The past two months have been a huge, accelerated rebuilding phase for me. After spending a winter in virus-purgatory, I am finally healthy (two months and holding sans a sniffle!) Thanks to a new team, training approach and worth-his-weight-in-gold Coach Mark, my attitude has done a 180, from “burned out” to “can’t wait to get to practice.”
And again, thanks to Coach Mark, I have been working, working and working to improve my technique across the board.
Therefore I was particularly excited to see if I could put it all together today under race conditions. Especially at my fave race venue, outdoor LCM.
But today was not meant to be my day. As much as I hate to admit it, I had a really tough time due to weather conditions. On the drive over to the pool I heard on the radio that it was 48 degrees. That in itself may not have been too much handle (especially if water temp was decent and I was doing just one distance event), but it also rained on/off throughout the meet and it was very windy.
Did I mention that I lean towards the tiny-delicate? Yep, the in/out race format is often not a good one for me because I easily slip into “need external source of heat now” mode. It’s one of the reasons why I swim strongest in summer — I can get stiff-from-cold-can’t-move at an indoor meet (Hello last meet I did Fall ‘09 — scratched the rest of my events after the first two. Just…couldn’t…function…bbbbrrrrrr.)
I did as much as I could today, but it’s minor consolation. I knew the weather was going to be bad, so I brought my parka, lined sweats, and several suits. My original plan per race was to warm-up, race, warm down, then change suits and thus conserve some heat with dry suit/sweats/parka intervals. After my first race, a very sluggish 50 fly, I was too cold to get back in to warm up pre-200 IM, so I had another sluggish race.

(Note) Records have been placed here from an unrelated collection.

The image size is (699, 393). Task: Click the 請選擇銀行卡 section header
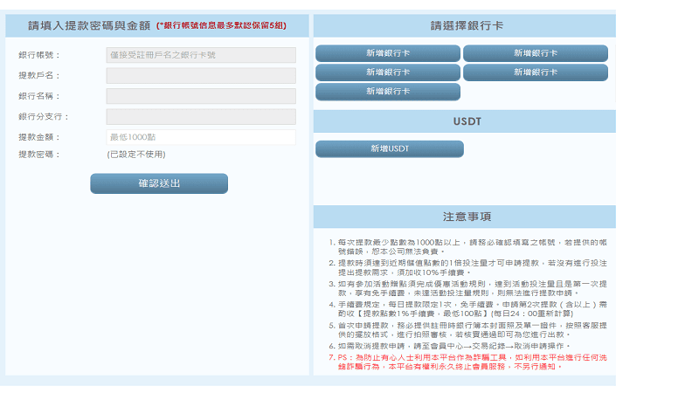click(467, 26)
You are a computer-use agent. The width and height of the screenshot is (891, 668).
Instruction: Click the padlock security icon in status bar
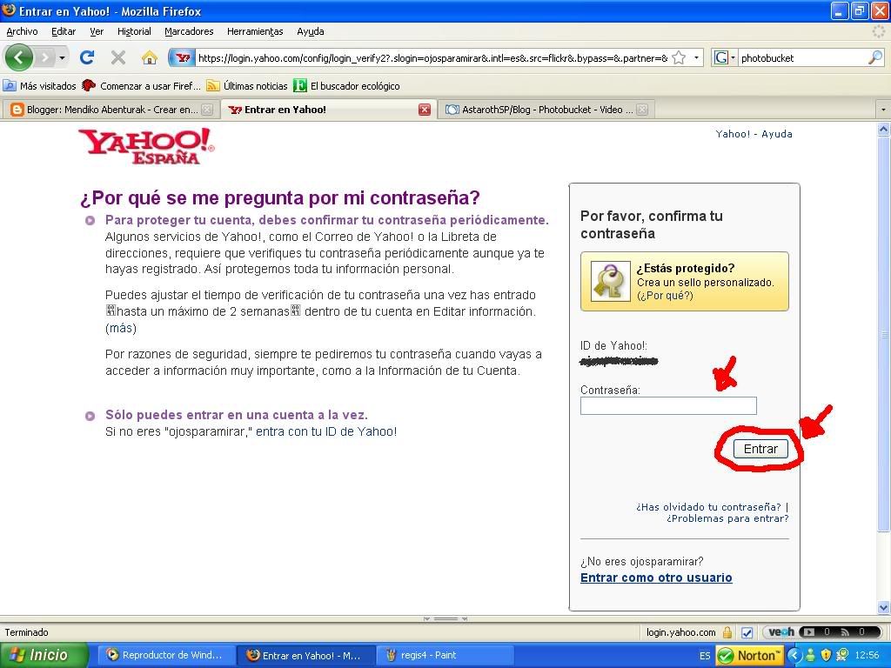[x=726, y=632]
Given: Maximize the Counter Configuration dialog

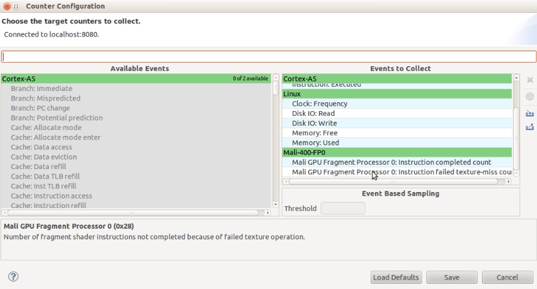Looking at the screenshot, I should [17, 7].
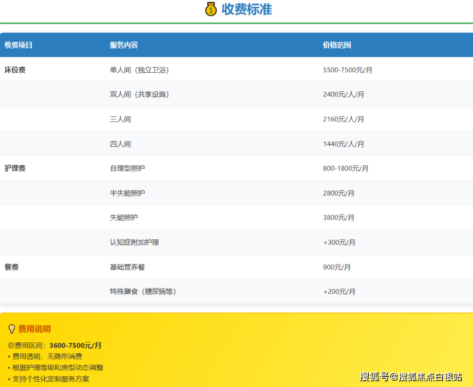This screenshot has height=387, width=473.
Task: Select the 基础营养餐 row
Action: tap(127, 267)
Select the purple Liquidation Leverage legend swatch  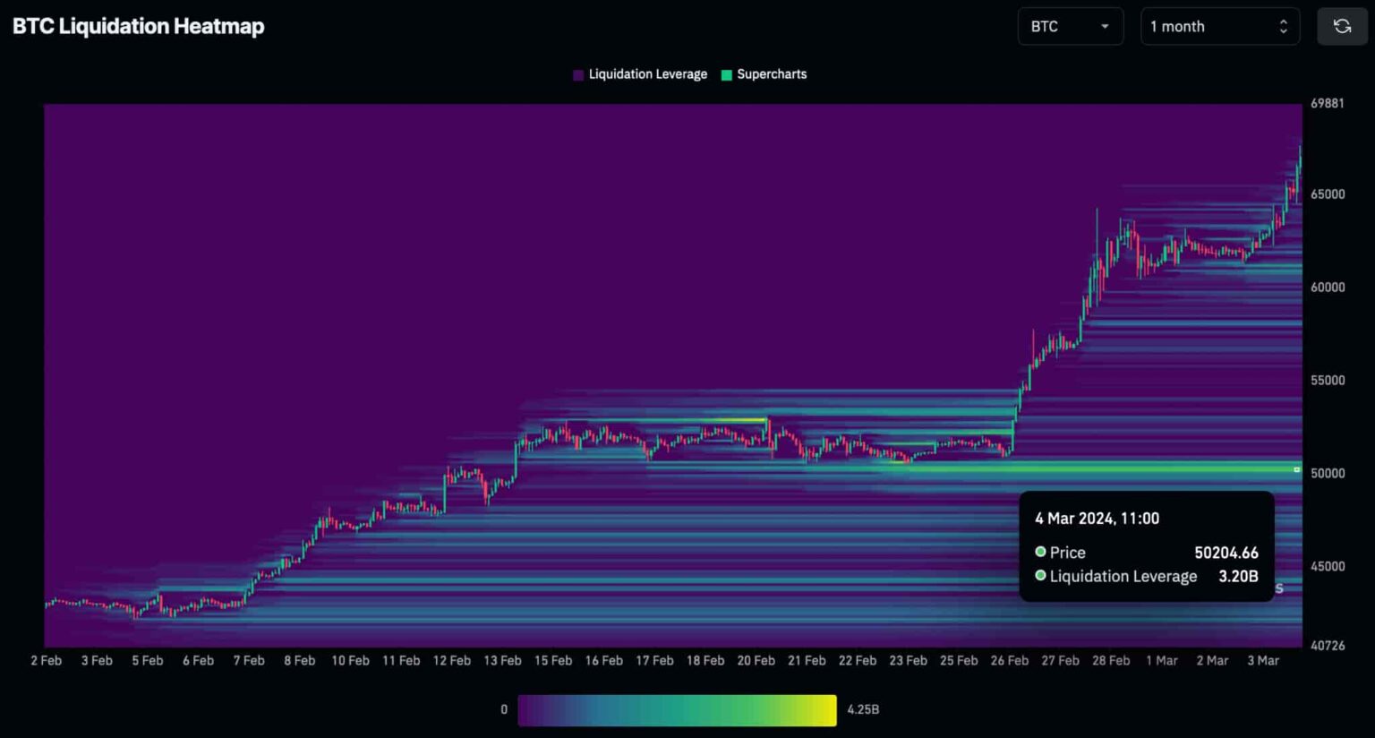click(577, 74)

“Japanese snow monkey in hot spring” became my ad hoc plan — stay in the continous warm-up/cool down lane until my last event, the 200 free. Absolutely, the water was the warmest place to be (no hot showers at this pool, and the heats were moving too fast to jump in the car.) But I was shivering and teeth chattering while crouching in the water. So I switched to “shark-mode”: keep moving or die.
Swimming continous easy free/back helped a bit. I warmed up enough to hang in there until the 200 free, and while not stellar, I felt as if I was loose enough to at least apply some of the new-to-me technique principals. Which, several hours later and still a bit chilled post-shower, nap under covers and tea, was enough to motivate me to stay committed to pratice, working on my technique and finding more meets to get my race groove back.